What This Statute Controls
Arizona's Medicaid program, AHCCCS, operates under a federal Section 1115 waiver. This waiver lets Arizona design its own health plan.
Any changes to the waiver need federal approval from the Centers for Medicare and Medicaid Services (CMS). This statute adds a state-level check: certain changes also need approval from the Arizona Legislature first.
The administration may not submit to the centers for medicare and medicaid services, or the successor agency, a new amendment proposal for a demonstration waiver under section 1115 of the social security act, or include any new proposed provision in a section 1115 waiver extension, unless the proposed amendment or provision has been authorized by the legislature in the form of a statute.
A.R.S. § 36-3302(A)The rule applies when the waiver would expand eligibility to new groups, add new covered services, or raise yearly use by more than ten percent.
Why This Matters for Long-Term Care Planning
Changes to Arizona's Medicaid waiver affect who qualifies for coverage and what services are available.

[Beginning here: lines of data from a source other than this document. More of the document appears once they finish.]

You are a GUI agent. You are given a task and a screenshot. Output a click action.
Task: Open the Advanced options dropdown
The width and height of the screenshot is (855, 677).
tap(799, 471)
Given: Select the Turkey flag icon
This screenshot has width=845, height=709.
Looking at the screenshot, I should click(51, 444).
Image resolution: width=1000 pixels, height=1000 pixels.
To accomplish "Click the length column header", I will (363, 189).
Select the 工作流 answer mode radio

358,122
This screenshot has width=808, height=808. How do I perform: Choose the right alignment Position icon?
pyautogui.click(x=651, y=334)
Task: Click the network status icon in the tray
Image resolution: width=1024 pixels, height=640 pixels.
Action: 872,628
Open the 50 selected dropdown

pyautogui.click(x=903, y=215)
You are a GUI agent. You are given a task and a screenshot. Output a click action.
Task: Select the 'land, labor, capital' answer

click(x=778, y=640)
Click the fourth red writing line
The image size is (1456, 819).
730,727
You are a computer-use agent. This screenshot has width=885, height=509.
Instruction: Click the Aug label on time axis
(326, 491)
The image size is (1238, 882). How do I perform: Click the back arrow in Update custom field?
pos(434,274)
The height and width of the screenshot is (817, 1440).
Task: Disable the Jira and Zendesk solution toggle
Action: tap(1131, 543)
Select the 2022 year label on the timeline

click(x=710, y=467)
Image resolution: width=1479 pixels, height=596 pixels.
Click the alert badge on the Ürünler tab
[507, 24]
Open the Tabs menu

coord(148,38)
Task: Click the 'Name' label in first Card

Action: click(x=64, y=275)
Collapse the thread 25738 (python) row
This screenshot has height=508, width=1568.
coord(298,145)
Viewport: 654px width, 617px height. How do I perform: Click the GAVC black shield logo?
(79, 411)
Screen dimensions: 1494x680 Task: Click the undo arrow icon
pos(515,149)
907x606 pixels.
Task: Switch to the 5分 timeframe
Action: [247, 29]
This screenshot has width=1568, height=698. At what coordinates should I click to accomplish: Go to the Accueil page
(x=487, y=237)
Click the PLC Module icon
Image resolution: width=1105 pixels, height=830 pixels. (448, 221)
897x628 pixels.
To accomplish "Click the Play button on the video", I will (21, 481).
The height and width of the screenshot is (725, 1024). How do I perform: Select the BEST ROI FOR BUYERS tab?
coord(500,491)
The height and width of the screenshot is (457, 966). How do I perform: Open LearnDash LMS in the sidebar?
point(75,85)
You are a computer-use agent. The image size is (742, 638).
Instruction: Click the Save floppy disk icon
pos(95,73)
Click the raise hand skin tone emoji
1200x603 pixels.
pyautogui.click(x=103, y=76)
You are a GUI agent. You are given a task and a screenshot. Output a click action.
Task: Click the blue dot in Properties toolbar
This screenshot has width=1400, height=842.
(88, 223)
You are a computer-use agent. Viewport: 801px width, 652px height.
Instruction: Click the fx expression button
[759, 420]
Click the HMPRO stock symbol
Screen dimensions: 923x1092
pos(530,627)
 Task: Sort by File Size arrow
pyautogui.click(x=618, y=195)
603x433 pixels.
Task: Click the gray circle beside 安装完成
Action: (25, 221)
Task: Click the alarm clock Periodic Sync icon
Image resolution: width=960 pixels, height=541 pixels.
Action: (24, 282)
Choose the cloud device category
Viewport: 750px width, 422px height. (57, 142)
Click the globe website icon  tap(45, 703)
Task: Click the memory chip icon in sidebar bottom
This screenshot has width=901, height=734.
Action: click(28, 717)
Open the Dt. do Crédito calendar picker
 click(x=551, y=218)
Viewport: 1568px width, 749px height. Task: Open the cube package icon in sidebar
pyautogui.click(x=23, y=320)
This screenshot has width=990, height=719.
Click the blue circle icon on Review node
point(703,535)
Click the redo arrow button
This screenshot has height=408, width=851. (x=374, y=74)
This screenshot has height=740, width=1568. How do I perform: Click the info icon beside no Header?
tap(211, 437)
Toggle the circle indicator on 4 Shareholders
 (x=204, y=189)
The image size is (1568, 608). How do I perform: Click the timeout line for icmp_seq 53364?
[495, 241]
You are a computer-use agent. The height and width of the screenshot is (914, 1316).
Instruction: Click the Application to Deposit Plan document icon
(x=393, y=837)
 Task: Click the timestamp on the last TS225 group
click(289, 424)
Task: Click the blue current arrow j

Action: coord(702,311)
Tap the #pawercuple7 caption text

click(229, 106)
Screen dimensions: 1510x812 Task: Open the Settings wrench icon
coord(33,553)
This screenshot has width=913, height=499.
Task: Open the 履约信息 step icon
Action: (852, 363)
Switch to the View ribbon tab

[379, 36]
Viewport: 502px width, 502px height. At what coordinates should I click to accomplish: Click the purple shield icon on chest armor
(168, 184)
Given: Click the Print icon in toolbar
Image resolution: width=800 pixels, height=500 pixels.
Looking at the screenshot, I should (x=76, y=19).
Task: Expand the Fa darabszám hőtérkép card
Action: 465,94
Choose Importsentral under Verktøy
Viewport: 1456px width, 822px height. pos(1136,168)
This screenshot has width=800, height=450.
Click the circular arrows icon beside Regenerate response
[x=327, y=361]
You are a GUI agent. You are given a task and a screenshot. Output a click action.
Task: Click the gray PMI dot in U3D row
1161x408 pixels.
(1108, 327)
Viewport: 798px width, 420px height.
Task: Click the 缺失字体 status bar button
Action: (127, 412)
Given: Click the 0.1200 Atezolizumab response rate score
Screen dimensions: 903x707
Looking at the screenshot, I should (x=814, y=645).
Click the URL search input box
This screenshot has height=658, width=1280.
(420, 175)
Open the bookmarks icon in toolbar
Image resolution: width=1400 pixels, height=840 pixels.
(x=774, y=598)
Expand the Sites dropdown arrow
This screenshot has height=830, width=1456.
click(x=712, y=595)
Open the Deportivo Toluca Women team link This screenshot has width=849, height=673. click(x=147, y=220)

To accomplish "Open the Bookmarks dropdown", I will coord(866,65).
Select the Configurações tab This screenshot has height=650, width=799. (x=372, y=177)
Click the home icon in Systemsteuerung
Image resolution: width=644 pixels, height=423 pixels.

If the Legislature must approve expansions, the process stays predictable.
This means families planning around ALTCS eligibility can trust that the rules will not shift without a formal vote.
The statute also includes a monitoring rule. If AHCCCS decides a change does not trigger the requirement, it must track use for three years. If use rises by more than ten percent, AHCCCS must tell legislative leaders.
If the Legislature does not authorize the change within one year, AHCCCS must ask CMS to end it.
Groups and Programs Affected
The waiver covers AHCCCS for many groups, including those at or below the federal poverty level. It also affects programs that serve American Indian and Alaska Native communities.
For families dealing with long-term care costs, the stability this statute provides is real. Eligibility rules and covered services are less likely to shift without public review.